The preset standard parameters are parameters set according to the size or range of the N characteristic parameters under each pathology category, and the standard parameters correspond to the characteristic parameters to be diagnosed one by one, namely each pathology category comprises N standard parameters, so that the M pathology categories comprise M multiplied by N standard parameters. Continuing with the example of ovarian epithelial malignancy in step S102, there are 7 characteristic parameters corresponding to the presence of pathological categories including: serous adenocarcinomas, mucinous adenocarcinomas, endometrioid adenocarcinomas, clear cell adenocarcinomas, and metastatic adenocarcinomas.
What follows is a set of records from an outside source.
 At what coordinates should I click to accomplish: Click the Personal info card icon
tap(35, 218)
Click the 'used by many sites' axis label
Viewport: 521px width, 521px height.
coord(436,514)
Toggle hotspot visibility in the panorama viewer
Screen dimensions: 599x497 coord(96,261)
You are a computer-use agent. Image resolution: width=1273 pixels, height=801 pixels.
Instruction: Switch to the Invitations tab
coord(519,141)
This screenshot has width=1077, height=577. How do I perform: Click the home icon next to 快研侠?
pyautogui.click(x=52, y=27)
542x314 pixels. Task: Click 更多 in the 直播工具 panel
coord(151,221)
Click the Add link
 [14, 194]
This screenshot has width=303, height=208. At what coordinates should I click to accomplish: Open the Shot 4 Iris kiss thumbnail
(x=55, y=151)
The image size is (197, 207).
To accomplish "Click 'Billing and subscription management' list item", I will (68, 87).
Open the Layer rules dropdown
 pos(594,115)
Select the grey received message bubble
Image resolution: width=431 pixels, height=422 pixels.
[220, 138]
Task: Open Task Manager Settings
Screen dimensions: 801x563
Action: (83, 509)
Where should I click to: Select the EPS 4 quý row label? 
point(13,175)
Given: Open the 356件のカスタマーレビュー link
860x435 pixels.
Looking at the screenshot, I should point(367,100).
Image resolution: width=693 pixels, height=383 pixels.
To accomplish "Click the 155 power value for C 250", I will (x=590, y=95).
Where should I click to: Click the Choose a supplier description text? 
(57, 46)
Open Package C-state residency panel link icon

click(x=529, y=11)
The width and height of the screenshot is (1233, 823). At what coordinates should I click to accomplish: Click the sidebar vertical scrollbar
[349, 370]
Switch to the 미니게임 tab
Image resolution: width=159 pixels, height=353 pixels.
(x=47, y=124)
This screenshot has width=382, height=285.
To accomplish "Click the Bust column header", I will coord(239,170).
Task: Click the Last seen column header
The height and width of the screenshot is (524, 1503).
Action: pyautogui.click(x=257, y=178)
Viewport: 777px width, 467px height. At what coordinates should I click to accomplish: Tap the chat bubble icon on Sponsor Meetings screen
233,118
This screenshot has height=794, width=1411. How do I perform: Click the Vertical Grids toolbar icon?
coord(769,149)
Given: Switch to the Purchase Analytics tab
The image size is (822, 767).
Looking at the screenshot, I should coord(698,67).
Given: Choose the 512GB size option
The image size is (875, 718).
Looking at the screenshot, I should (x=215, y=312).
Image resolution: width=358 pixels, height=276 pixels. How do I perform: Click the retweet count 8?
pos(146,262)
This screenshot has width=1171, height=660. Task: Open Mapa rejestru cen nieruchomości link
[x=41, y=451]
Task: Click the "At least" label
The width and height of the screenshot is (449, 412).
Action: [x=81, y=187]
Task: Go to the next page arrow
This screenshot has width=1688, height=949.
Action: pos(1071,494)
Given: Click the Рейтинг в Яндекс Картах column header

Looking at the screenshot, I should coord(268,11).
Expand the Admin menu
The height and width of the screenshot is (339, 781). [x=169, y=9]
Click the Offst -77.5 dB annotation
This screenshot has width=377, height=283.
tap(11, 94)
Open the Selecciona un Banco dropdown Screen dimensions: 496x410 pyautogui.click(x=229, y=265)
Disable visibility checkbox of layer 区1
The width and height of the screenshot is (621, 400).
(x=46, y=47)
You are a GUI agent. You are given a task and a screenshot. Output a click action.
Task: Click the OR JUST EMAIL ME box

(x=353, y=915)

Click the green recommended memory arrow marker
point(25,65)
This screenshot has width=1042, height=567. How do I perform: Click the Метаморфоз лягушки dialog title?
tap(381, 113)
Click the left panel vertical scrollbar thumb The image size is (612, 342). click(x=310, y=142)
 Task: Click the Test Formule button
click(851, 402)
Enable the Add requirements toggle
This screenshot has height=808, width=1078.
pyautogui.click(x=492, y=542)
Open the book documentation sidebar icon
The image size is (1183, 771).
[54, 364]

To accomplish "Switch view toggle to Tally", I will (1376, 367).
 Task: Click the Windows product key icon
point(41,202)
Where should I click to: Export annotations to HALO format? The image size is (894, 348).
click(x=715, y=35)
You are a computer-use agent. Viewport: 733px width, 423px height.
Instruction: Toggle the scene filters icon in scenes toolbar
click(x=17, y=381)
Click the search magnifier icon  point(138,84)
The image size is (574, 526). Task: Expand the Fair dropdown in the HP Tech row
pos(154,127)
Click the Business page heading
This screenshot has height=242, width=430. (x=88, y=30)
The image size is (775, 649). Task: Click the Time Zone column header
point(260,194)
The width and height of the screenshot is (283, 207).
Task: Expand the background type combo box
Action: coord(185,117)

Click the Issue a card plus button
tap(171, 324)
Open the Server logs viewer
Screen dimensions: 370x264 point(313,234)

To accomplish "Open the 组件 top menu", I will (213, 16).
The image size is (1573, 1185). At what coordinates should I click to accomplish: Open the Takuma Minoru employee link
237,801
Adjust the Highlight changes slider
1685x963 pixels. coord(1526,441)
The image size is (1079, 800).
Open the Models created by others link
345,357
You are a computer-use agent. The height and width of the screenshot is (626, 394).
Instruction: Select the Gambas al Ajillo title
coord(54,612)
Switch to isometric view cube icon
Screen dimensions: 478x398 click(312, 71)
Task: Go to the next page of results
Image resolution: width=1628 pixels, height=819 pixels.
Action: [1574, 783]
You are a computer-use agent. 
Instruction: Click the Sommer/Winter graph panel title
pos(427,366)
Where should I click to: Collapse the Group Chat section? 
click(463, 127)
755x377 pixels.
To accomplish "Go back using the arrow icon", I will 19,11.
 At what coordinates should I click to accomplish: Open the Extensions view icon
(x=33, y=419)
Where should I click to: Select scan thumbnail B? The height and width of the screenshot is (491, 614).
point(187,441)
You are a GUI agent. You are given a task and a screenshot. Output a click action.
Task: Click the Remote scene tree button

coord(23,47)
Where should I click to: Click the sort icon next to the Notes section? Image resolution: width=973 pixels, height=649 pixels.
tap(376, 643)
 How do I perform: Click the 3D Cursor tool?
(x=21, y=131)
There are N standard parameters for each pathological category, for example, the values for 7 standard parameters for pathological categories of serous adenocarcinoma, i.e., Pax-8, WT-1, CA125, P53, CEA, ER, and PVHL, are 95%, 75%, and 5%, respectively.
And 106, respectively calculating the prediction distances between the characteristic parameters to be diagnosed and the standard parameters corresponding to each pathology category by adopting a preset distance calculation method to obtain M prediction distances.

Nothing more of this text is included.